Abstract Body: Background: Smooth muscle cells (SMCs) play a critical role in maintaining vascular integrity and regulating blood flow. Unlike many other cell types, SMCs can undergo phenotypic modulation in response to vascular injury and cardiovascular disease (CVD) pathologies. Recent in vitro studies indicate that reduced expression of Leiomodin 1 (LMOD1), a gene preferentially expressed in SMCs, promotes SMC proliferation, a key mechanism associated with phenotypic modulation. However, the contribution of this gene in regulating SMC proliferation in an in vivo mouse model and the underlying molecular mechanism(s) responsible for this association remains unknown.
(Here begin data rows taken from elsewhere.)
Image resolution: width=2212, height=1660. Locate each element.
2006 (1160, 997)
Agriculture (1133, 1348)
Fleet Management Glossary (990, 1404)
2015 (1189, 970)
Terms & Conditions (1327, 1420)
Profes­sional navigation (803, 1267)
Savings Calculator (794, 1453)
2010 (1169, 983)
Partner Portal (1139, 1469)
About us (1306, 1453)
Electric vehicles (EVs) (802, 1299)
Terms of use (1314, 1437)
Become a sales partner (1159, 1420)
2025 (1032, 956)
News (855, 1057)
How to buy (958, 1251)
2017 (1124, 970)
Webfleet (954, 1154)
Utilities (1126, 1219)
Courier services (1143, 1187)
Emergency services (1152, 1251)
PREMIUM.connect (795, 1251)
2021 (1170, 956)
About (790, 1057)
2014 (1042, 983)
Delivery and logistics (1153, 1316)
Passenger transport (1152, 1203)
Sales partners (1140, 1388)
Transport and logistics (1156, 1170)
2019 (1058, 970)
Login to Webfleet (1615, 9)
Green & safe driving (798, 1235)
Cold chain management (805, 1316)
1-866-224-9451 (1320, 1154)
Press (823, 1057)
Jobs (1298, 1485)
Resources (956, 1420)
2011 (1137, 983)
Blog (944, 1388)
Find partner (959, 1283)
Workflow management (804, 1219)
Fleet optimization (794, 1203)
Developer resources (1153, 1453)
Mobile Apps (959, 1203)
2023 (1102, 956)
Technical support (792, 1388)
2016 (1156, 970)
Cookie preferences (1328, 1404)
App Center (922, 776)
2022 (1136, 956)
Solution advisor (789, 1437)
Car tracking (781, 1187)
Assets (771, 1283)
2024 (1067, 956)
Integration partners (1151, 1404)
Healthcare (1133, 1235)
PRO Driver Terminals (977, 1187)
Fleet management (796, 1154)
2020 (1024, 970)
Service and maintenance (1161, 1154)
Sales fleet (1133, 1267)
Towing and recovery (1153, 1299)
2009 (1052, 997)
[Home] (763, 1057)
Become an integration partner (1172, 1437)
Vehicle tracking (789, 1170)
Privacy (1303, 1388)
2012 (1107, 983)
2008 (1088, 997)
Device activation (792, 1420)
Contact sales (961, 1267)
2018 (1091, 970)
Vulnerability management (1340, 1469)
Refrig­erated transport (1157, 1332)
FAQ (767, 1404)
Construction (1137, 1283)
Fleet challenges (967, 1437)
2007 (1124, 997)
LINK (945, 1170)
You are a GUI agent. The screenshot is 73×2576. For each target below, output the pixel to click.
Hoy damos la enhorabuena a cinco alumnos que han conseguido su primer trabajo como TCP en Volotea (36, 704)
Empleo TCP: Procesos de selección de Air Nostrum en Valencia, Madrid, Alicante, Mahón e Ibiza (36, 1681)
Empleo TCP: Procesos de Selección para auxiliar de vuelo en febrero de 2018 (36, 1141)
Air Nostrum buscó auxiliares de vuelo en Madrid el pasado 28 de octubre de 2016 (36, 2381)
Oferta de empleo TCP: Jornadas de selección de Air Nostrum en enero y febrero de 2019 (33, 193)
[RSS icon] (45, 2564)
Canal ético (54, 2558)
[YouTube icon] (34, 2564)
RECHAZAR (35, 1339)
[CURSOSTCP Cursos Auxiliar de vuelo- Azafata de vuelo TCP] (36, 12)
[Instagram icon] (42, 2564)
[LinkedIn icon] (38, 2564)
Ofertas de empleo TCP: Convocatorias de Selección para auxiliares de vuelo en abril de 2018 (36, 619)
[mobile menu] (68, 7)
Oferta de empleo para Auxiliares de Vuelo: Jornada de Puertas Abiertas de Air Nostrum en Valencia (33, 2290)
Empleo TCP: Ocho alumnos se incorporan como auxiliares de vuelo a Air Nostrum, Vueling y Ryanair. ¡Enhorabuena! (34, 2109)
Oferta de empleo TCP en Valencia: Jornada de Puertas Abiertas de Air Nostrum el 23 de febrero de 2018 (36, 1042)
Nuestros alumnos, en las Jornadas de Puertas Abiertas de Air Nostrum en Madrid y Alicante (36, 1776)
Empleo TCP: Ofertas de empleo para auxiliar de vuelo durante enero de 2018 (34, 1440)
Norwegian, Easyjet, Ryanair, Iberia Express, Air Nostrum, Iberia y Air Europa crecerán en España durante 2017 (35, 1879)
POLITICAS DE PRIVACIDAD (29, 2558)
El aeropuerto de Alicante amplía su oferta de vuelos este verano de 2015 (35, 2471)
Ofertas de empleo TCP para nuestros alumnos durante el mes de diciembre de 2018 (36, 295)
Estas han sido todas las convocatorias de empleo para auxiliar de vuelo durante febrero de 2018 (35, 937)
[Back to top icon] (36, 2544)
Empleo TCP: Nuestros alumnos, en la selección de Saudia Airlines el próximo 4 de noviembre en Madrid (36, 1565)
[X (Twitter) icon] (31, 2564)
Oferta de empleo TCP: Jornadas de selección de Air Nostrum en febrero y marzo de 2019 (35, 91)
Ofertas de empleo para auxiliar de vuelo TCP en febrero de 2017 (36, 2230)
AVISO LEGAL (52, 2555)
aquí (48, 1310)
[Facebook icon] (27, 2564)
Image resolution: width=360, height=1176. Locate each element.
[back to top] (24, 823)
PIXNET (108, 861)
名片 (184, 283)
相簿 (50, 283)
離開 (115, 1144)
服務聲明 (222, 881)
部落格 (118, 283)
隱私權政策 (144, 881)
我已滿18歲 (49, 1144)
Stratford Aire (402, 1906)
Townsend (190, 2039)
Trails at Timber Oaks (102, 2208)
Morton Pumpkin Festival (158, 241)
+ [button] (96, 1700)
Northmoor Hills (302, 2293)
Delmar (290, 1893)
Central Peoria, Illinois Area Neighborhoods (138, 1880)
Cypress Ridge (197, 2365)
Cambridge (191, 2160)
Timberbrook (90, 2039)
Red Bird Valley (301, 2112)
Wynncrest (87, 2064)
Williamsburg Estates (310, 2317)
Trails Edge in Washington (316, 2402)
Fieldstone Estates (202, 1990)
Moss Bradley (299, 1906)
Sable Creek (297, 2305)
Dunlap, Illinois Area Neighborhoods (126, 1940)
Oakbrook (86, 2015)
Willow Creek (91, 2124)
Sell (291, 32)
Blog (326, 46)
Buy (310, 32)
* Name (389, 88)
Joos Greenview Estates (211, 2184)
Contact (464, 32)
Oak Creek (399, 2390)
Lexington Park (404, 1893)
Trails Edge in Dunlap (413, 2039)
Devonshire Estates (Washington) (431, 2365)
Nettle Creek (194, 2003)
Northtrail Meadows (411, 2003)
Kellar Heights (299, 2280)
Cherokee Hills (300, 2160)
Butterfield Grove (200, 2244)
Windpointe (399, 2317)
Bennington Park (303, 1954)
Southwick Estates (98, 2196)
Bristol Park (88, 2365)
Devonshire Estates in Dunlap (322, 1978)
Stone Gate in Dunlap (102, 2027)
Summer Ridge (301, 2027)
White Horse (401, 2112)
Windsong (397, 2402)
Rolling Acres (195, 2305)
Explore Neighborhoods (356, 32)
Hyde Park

Methods: Carotid artery ligation in wild-type (n=6) and Lmod1 heterozygous (Lmod1^+/-) mice (n=9) was implemented to assess the impact of reduced LMOD1 on SMC proliferation in vivo. RNA sequencing, followed by gene regulatory network analysis using PANDA and LIONESS, was performed on control (n=5) and LMOD1-deficient (n=4) cultured SMCs to determine the underlying transcriptional and regulatory changes as well as signaling pathways linking reduced LMOD1 with increased SMC proliferation.
Results: In vivo carotid artery ligation studies revealed that Lmod1^+/- mice displayed enhanced neointimal formation. Interestingly, immunohistochemistry analysis partly attributed this phenotype to increased SMC proliferation. To understand the underlying molecular mechanism involved, we performed transcriptomic analysis on control and LMOD1-deficient SMCs. We found that genes linked to cell cycle signaling and G1/S transition, key processes associated with SMC proliferation, were significantly dysregulated in LMOD1-deficient SMCs compared to control SMCs. Furthermore, gene regulatory network analysis corroborated these findings, identifying CDK6 as a key regulator of LMOD1-mediated SMC proliferation, which we subsequently validated through in vitro experiments. Lastly, simultaneous in vitro knockdown of LMOD1 and CDK6 demonstrating the restoration of SMC proliferation to baseline confirmed the reversibility of this proposed mechanism in vitro.
Conclusions: In conclusion, these findings reveal that reduced LMOD1 promotes SMC proliferation following vascular injury through CDK6, which in turn could serve as a potential therapeutic target in developing new strategies to effectively inhibit neointimal formation.